ARS is planning to hire 50 new Behavioral Healthcare workers over the next two years. This presents a significant challenge.
One of our priorities is to be the best training organization in our region. Our goal is not just to hire the best behavioral healthcare workers we can find. Our goal is to develop the best behavioral healthcare workers available anywhere. Our goal is to not only be the regional standard in treatment. Our goal is to be the regional standard for training as well.
Wanda Cook serves as our Chief Operations Officer. She has also worked for over 35 years in the Arts training musicians. Over the years, she has trained the best concert pianists in the region.
I asked Wanda to serve as our COO for two reasons. 1) She is a master at creating efficient systems. 2) She is a master trainer. As a master trainer she has developed a training system that really works -- DRILL. DRILL is an acronym that stands for:
Do
Repeat
Integrate
Learn, and
Love
No one learns anything by reading a manual, hearing a lecture, or being told what to do. The first step in learning is to begin to Do the new practice you want to master. Reading the instructions is only a preliminary step to real learning. Learning begins when you begin to practice.
No one who begins a new practice masters it on their first try. Mastering requires repetition. You must Repeat the new practice numerous times. You must also be comfortable with making mistakes. Anything worth doing, is worth doing poorly, at first.
Learning requires repetition. ARS is a safe place to make mistakes. This is a safe place to fail. This is also a hopeful place where practice, repetition, really does make perfect. We see this in our staff every day.
DRILL. To master a new discipline you must DO. The next step is to Repeat what you Do.
Repetition creates deep grooves in your neural network. The Grand Canyon is the result of repitition. What began as small trickle of water running downhill eventually became the might Colorado River cutting a massive forage in the middle of the Arizona desert.
Once you begin to Do a thing, do it again. And again. And again. The best musicians in the world do not just love to perform, that love to practice. They have learned to find joy in the repitition of practicing scales on a piano, or a new rhythm on a drum kit, or in the mechanics of how to position the jaw and open one's throat, and push their breath from their diaphram to produce a clear, resonate tone singing.

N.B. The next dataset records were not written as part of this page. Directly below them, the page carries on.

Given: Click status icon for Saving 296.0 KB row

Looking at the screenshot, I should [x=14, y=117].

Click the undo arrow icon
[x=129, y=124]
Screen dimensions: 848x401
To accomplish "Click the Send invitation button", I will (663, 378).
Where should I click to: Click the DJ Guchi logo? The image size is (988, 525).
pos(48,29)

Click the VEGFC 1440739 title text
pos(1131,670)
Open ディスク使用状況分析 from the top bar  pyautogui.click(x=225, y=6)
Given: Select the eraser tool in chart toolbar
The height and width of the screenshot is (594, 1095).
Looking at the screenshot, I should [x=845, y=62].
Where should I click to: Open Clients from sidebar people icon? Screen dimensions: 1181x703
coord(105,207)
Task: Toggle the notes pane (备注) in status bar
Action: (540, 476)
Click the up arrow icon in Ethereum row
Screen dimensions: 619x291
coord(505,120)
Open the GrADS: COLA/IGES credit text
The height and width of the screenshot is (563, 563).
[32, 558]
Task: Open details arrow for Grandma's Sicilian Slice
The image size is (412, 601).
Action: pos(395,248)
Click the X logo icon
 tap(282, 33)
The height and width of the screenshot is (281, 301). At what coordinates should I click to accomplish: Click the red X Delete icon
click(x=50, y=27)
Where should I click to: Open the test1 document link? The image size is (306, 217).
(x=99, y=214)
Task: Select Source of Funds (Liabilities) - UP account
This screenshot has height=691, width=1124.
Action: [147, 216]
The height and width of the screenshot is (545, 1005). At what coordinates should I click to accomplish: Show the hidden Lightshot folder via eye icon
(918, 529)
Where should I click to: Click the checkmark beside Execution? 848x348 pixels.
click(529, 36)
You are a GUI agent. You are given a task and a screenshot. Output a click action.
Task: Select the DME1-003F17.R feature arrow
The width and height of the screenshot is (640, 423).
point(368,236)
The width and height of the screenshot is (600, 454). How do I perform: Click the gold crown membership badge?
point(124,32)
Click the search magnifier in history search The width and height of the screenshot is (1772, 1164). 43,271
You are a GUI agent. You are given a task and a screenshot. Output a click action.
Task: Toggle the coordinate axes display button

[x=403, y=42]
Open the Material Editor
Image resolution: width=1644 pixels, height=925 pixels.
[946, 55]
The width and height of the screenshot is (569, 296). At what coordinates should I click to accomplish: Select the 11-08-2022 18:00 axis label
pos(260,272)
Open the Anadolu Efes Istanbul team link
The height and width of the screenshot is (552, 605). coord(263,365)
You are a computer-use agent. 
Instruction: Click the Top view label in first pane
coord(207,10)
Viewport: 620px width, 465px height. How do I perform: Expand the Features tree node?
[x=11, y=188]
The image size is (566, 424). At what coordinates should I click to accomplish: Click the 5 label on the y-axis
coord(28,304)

Great musiscians love the process of music making. Likewise, great behavioral health workers love the process of healing. Drafting a DAP note can be a chore, or it can be a joy. The practice of listening to a patient unpack their trauma, and the practice of looking for the hope that is being kindled deep within their soul, and the practice of documenting what you are learning about this other human being is a process great counselors and great care coordinators and great recovery techs find joy in doing and in the opportunity to do again and again as they feel their mastery grow.
To Integrate a new practice into your work means to understand where it fits in the system. “Why am I learning how to count medication?’ “Why am I learning how to draft a Communication Note?” “Why am I learning how to reinforce the schedule at our residential treatment program?”
There is an answer to each of these questions and many more questions as well. Learning is not completed after you practice in new operation. Learning happens after you have created a mental map that allows you to see the reason, the purpose, the importance of doing a thing well.
Learn, then, is the fourth step in the training process. It is not the first step. Only after you Do, Repeat, and Integrate the new practice into your understanding of your specific role, and how your role fits into the larger system will have your truly Learned a new task or skill.
In the DRILL system, as important as Do, Repeat, Integrate, and Learn are, the final step is the most important step of all.
Do you Love yourself doing the work? Do you come to work excited to start the day? When you are at work do you feel competent? Do you feel successful? Do you feel important – that if you were not here doing what you love, it would all fall apart?
ARS Training is complete when you come to work and find yourself loving yourself doing the work that that you do every day.